Cool keep me updated. Thanks for being so helpful!


----------



## saxonbrian (Apr 23, 2010)

slushii said:


> Cool keep me updated. Thanks for being so helpful!


Well it turns it the grille I bought was fit the a3 black optics which is different than the s3, the parking sensors don't fit. I'll update this thread later with the correct part numbers for each car


----------



## slushii (Jun 8, 2016)

saxonbrian said:


> Well it turns it the grille I bought was fit the a3 black optics which is different than the s3, the parking sensors don't fit. I'll update this thread later with the correct part numbers for each car


Sorry to hear that!
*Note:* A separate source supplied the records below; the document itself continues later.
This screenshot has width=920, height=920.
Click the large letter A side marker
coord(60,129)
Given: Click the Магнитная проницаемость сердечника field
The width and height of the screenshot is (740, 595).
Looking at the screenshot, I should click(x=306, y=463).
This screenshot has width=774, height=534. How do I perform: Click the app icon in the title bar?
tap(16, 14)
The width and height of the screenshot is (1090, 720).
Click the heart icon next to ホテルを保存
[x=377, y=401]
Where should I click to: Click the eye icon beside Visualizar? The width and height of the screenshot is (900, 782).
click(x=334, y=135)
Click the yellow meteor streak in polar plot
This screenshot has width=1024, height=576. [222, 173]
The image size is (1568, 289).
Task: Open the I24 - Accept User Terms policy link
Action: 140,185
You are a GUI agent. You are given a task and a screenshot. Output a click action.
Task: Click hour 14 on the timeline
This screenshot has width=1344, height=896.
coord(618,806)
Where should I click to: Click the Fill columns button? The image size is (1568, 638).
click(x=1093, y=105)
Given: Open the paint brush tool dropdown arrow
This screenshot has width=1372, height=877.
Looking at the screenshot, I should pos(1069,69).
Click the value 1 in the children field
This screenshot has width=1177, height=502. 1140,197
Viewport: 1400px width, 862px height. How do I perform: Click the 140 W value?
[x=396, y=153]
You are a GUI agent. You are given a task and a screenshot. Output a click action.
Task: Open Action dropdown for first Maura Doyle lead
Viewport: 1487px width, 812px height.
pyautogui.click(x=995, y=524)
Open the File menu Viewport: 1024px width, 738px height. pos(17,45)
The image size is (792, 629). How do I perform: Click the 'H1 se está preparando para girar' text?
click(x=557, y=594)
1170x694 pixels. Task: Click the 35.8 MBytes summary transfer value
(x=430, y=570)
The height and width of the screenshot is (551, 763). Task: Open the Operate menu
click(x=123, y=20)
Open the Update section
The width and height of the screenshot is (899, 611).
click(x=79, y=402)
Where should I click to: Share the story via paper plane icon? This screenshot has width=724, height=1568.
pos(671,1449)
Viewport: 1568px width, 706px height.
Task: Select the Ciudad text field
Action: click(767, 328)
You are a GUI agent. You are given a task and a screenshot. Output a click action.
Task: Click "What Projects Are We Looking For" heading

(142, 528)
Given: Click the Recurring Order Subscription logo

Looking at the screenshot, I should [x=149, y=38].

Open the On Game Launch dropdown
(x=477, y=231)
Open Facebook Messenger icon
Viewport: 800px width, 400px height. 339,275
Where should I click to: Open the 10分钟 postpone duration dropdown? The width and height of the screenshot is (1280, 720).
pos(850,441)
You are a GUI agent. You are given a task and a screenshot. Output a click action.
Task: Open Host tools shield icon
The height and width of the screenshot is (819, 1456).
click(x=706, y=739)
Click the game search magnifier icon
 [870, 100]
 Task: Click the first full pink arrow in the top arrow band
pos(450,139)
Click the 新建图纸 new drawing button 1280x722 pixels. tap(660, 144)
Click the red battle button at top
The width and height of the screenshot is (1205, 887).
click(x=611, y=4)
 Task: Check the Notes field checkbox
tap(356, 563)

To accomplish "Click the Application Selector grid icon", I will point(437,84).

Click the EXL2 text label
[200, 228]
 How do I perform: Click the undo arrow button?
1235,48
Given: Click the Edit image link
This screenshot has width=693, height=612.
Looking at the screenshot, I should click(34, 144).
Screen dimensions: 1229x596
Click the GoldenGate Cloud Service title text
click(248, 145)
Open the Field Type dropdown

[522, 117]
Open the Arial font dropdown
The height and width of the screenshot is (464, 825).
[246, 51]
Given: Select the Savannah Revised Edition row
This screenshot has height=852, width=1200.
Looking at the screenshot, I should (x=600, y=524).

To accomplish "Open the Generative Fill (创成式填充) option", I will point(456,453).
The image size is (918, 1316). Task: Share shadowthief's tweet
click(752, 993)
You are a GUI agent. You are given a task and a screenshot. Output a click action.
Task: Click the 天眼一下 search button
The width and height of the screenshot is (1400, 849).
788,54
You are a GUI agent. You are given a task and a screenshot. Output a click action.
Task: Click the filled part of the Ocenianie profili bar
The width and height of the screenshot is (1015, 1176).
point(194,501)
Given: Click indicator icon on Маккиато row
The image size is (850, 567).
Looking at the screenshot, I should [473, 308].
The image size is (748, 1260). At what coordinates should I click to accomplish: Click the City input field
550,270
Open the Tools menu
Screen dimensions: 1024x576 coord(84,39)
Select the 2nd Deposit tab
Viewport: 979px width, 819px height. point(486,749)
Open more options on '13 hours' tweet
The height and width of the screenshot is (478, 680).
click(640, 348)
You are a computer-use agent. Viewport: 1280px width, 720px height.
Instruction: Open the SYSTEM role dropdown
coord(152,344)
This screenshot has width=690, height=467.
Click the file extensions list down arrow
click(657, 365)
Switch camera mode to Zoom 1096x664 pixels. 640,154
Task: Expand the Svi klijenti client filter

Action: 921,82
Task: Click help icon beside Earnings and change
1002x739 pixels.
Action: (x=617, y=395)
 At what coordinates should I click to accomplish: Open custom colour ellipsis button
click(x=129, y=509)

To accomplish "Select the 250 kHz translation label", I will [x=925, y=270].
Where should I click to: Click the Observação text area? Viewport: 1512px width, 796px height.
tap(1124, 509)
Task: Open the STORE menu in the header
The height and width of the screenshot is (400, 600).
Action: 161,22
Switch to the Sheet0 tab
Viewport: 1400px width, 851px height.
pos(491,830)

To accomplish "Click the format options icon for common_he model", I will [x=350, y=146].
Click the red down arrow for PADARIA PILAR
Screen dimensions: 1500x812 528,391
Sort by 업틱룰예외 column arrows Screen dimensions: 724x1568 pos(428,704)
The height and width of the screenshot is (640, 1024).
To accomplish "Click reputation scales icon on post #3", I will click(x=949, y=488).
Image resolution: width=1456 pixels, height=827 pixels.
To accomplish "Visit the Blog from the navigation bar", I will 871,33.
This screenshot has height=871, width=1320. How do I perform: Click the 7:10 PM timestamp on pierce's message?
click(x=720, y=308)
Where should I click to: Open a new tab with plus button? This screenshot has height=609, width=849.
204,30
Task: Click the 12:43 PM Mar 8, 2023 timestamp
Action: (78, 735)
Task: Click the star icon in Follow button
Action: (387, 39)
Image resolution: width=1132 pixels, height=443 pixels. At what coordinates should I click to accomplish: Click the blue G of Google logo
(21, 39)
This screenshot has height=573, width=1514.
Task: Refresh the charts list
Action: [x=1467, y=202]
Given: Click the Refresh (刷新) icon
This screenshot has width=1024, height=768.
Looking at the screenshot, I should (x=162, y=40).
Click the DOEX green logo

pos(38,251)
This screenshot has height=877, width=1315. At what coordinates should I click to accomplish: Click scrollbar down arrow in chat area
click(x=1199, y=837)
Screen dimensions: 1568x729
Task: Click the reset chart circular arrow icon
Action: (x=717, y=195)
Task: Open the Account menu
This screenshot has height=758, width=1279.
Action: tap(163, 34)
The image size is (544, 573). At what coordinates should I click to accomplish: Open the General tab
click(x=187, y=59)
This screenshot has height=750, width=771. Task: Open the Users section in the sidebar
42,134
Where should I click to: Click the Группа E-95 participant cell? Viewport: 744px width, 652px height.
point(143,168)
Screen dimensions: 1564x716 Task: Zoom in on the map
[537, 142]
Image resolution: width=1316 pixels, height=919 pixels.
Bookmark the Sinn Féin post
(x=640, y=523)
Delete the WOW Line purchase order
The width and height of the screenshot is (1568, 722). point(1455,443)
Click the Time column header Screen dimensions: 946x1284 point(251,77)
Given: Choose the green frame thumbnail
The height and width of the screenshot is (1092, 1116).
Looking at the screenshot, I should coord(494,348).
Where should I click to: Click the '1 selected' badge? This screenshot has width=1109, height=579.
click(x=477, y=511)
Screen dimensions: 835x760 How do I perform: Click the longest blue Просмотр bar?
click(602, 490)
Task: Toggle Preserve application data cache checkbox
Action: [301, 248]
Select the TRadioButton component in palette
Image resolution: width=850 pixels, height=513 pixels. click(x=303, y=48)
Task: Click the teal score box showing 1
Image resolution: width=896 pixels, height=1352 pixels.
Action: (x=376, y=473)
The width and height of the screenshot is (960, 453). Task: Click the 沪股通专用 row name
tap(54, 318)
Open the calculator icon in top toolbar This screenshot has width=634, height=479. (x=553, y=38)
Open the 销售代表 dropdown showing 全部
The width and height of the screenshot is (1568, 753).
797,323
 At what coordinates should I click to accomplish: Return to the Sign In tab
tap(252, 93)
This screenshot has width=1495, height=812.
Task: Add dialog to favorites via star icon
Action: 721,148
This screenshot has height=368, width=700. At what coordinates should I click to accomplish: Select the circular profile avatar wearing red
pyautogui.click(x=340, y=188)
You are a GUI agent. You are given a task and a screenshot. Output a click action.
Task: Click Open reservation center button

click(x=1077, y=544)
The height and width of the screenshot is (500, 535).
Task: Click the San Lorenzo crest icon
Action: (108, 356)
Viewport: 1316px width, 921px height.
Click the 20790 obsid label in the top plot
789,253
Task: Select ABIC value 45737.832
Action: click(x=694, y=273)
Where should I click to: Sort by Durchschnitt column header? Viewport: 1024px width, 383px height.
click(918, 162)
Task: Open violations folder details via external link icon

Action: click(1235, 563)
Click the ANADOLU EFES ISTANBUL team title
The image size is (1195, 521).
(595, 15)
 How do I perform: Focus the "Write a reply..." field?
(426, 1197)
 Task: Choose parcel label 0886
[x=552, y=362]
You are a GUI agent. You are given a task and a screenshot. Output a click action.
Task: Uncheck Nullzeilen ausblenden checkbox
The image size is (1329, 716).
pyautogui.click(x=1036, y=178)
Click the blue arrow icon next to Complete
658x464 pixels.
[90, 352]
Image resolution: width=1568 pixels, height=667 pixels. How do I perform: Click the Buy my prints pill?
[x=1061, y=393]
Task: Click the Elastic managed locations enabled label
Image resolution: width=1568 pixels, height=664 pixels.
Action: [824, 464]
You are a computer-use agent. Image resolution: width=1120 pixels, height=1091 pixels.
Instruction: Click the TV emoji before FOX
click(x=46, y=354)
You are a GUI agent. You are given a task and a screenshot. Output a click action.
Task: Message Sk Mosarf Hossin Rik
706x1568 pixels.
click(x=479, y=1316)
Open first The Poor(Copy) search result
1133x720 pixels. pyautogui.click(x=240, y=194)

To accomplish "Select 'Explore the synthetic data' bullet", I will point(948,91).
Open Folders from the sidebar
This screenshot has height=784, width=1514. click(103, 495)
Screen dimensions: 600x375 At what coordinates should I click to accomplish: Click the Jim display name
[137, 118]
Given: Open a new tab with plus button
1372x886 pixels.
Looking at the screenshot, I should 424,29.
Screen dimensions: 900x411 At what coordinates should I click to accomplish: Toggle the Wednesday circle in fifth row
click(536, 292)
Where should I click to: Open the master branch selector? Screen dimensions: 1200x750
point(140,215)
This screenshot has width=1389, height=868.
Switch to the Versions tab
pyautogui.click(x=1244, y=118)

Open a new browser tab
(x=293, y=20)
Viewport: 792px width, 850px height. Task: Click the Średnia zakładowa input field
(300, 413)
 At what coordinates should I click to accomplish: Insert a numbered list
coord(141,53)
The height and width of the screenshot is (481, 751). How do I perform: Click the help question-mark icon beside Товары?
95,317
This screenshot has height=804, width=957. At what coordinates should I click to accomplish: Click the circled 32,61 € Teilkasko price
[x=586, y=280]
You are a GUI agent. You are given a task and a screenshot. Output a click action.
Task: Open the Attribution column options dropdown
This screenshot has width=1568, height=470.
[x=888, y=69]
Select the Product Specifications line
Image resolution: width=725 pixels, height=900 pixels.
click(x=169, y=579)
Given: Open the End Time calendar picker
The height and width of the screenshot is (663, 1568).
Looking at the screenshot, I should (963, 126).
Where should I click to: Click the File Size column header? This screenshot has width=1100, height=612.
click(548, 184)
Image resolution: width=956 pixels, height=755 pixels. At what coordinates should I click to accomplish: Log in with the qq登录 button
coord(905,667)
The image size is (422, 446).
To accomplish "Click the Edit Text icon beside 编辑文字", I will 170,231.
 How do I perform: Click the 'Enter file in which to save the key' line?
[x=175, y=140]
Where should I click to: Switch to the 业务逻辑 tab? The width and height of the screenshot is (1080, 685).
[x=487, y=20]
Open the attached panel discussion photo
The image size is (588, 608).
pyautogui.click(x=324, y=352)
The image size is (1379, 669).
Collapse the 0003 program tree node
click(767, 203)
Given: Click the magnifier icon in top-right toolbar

Hope it all works out quickly


----------



## saxonbrian (Apr 23, 2010)

installed the pss10 today, i still need to play around with the ride height and the settings for dampening. right now i have them at 3 and honestly believe it rides "better" than the stock suspension.

once i get an alignment and have more than 100 miles i will give a thorough review

20160609_182736 by saxonbrian2, on Flickr


I also recieved a 2nd hand Bull-x catless downpipe that will be installed at 5000 miles with most likely a stage 2 tune

20160608_223203 by saxonbrian2, on Flickr


----------



## saxonbrian (Apr 23, 2010)

so i took the stock wing off by heating it up with a heat gun and a plastic pry tool, and i also took off the stock diffuser. the diffuser was a total pita that i thought i was going to rip!
i then installed the carbon wing and diffuser. the wing fits great and only has a couple very very minor defects in the gel coat, and the diffuser looked perfect but one tab was a bit short however fit great with 2 screws

20160610_153944 by saxonbrian2, on Flickr

20160611_072400 by saxonbrian2, on Flickr

a picture from cars and coffee

20160611_091239 by saxonbrian2, on Flickr


----------



## saxonbrian (Apr 23, 2010)

An updated picture, i finally got my wheels back from being refinished, went with the oem titanium color. I love these wheels as its an oem+ look and weigh just under 21lbs


----------



## -LoneStar- (Aug 5, 2015)

saxonbrian said:


> An updated picture, i finally got my wheels back from being refinished, went with the oem titanium color. I love these wheels as its an oem+ look and weigh just under 21lbs


Hands down some of the, if not the, best looking wheels I've seen on a S3. Investigated the specs and its spot on for what we need. 19" X 8.5" with and ET of 42 and a center bore of 57.1. They are also super light weight. Where did you source them from and how much did they set you back if you don't mind me asking


----------



## saxonbrian (Apr 23, 2010)

-LoneStar- said:


> Hands down some of the, if not the, best looking wheels I've seen on a S3. Investigated the specs and its spot on for what we need. 19" X 8.5" with and ET of 42 and a center bore of 57.1. They are also super light weight. Where did you source them from and how much did they set you back if you don't mind me asking


Thanks!

I bought a set of 4, sold the rears and bought 2 new fronts from ebay. I then had them all professionally refinished so that they all matched. 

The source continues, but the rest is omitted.